**ABOUT THIS TASK**
Leave out every picture, and output exactly the lines from the line containing "Given: Switch filter to NSFW" through the last line of the data.

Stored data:
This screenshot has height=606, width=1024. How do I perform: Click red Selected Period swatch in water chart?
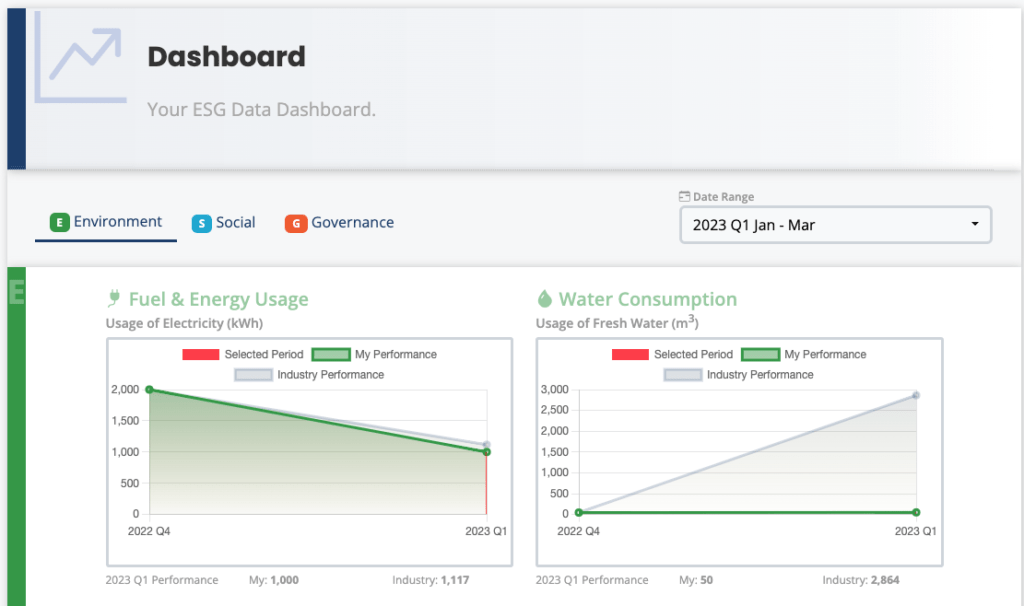tap(630, 355)
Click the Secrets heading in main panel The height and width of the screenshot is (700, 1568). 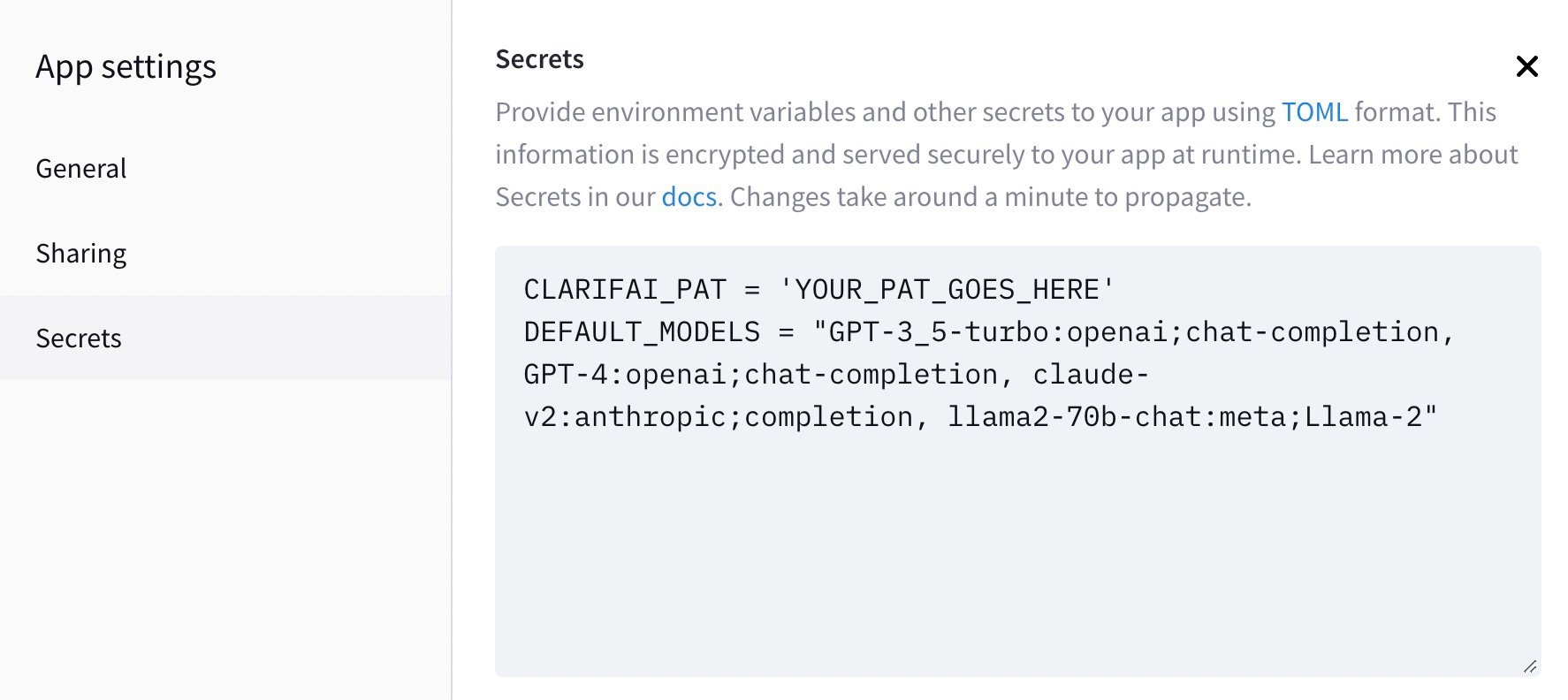click(x=539, y=59)
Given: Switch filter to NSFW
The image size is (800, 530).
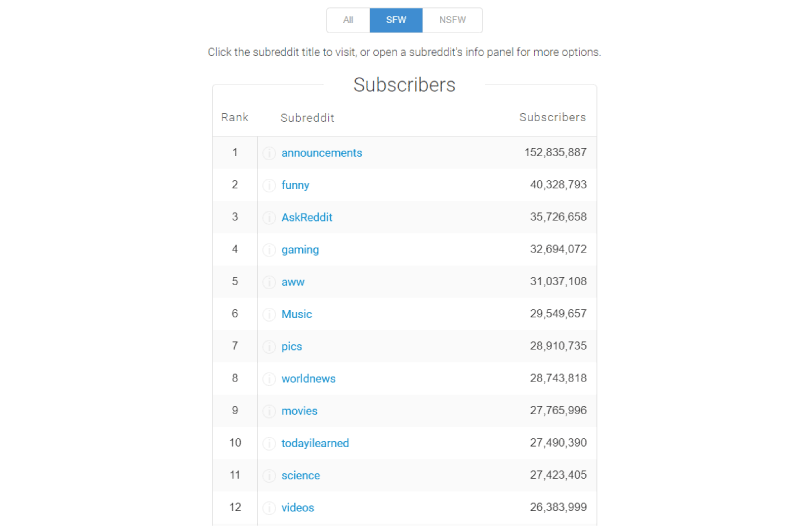Looking at the screenshot, I should coord(453,20).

**RESPONSE**
Given: Switch filter to NSFW
The image size is (800, 530).
Looking at the screenshot, I should coord(453,20).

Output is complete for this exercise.